Por Carmen Sulay Rojas
El mundo, la sociedad, la escuela y la familia están viviendo y sufriendo los problemas y desafíos de la pandemia del coronavirus (covid-19) y cuyas adversidades no son excepción ante el agobio sanitario que confronta nuestra América del Sur, y Venezuela, una nación hermosa y llena de bellezas geográficas, también sufre de los rigores de la pandemia envueltos con males de injusticia social promovidos por el Estado.
La Constitución de la República Bolivariana de Venezuela en su artículo 19 expresa: “El Estado garantizará a toda persona, conforme al principio de progresividad y sin discriminación alguna, el goce y el ejercicio irrenunciable, indivisible e interdependiente de los derechos humanos. Su respeto y garantía son obligatorios para los órganos del Poder Público, de conformidad con esta Constitución, con los tratados sobre derechos humanos suscritos y ratificados por la República y con las leyes que los desarrollen”. En tal sentido, Venezuela, vive días de agonía por el sufrimiento de que la mayoría de la población, contrario con lo señalado en la carta magna tenga que percibir un salario miserable que no permite vivir con dignidad, y cubrir para sí y su familia las necesidades básicas, materiales, sociales, intelectuales y hasta espirituales.

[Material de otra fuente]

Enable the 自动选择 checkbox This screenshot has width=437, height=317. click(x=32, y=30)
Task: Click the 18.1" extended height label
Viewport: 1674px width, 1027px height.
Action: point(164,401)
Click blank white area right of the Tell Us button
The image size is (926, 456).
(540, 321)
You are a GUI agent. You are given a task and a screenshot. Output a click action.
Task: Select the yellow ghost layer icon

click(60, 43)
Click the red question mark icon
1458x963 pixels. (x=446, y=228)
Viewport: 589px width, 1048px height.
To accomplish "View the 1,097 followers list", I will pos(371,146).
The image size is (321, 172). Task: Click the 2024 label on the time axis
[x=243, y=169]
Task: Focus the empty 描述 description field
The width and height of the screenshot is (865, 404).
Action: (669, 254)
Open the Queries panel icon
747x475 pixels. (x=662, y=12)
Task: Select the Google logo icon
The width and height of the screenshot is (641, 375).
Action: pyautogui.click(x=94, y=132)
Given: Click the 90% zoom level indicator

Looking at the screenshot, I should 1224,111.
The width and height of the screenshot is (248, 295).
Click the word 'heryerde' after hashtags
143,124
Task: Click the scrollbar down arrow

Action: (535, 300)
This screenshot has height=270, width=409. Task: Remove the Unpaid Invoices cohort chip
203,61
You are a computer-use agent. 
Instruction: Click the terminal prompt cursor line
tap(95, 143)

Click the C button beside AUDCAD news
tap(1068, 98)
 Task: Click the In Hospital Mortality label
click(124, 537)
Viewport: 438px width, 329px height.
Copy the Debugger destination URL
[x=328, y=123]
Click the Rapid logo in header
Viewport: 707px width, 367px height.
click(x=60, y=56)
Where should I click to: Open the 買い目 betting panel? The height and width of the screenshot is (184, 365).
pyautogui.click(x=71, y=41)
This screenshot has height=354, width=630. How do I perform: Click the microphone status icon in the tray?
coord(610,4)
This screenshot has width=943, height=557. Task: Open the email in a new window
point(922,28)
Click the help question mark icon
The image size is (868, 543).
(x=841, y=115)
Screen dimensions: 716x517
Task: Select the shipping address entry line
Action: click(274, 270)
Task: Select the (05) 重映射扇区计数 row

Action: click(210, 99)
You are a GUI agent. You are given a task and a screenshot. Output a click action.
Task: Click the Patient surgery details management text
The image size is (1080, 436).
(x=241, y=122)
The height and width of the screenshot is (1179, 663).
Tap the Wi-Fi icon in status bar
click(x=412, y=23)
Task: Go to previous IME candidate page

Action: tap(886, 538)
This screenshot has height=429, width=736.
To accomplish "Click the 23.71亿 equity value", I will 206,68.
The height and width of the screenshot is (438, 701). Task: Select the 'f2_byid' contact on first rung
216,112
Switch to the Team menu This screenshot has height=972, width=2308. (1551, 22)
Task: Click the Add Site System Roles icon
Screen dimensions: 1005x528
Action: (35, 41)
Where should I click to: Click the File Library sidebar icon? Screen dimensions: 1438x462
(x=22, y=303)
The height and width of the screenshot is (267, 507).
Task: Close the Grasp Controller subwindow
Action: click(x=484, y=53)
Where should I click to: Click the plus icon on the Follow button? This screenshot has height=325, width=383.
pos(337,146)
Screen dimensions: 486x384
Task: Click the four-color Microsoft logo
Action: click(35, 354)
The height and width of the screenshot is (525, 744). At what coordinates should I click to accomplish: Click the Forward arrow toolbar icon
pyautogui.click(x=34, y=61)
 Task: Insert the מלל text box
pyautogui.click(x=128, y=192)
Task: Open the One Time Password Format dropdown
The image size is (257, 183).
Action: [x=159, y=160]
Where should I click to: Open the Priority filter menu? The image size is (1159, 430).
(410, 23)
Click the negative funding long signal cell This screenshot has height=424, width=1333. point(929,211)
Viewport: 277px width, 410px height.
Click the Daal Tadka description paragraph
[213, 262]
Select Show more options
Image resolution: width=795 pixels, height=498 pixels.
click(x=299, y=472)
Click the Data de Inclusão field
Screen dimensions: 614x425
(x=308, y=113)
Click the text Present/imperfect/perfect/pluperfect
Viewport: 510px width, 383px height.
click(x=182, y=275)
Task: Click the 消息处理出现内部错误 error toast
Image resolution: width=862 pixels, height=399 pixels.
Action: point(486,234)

Ante ello, hay una analogía social y religiosa, cuando vemos en la situación de millones de venezolanos el dolor encarnado de llevar una cruz diaria para buscar y comprar alimentos, y poder mantener a la familia y sus hijos, niños, niñas y adolescentes, quienes también sufren y con sus voces manifiestan en cada uno de sus hogares la dura frase: “tengo hambre”. Además, el venezolano con sus miserables ingresos, tiene que enfrentar el déficit de medicamentos – y cuando aparecen, resultan inalcanzables para muchos-, y cuya crisis social se acentúa con pésimos servicios públicos de agua, gas y electricidad, este último con pérdida de electrodomésticos que resultan generalmente irrecuperables por las razones descritas. Sin obviar que la delincuencia en un abrir y cerrar de ojos asalta hogares y comercios de manera constante.
Los derechos humanos en los tiempos del covid-19 provocan lentamente una muerte inminente de Venezuela. Así tenemos que mientras muchos de nuestros hijos abandonan el país buscando sobrevivir a la crisis, aquellos que nos quedamos corremos el riesgo de fallecer por la pandemia u otra enfermedad ante el colapso de la salud pública; y otros ciudadanos deben enfrentar la hambruna, incluso sin poder trabajar ante la cuarentena, el distanciamiento y las restricciones sociales decretadas por el gobierno de Venezuela.
El derecho a la salud y la vida deben garantizarse respetando la dignidad humana, procurando mecanismos para atender la provisión de alimentos y medicamentos para prevenir la propagación de la pandemia. Entonces, ¿dónde está la protección de mis derechos humanos en tiempos del coronavirus? ¿Existe la ayuda humanitaria para garantizar mi derecho a un salario suficiente que me permita vivir con dignidad y nivel de vida adecuada?
Es cierto, ¿quién no ha sufrido algún tipo de injusticia en la vida? Pero la respuesta a esa interrogante no puede ser la justificación para ser víctimas permanentes de una injusticia que nos causa dolor emocional y puede causarnos daño espiritual. Tal vez sintamos un fuerte deseo de corregir la situación, pero garantizar los derechos humanos en tiempos de covid-19 es una obligación indeclinable del Estado, la cual en el caso de Venezuela, pareciera que ellos como gobernantes renunciaron a cumplir lo que les dicta la Constitución en favor de la sociedad, de la educación, de la salud, de sus trabajadores y de todo el país.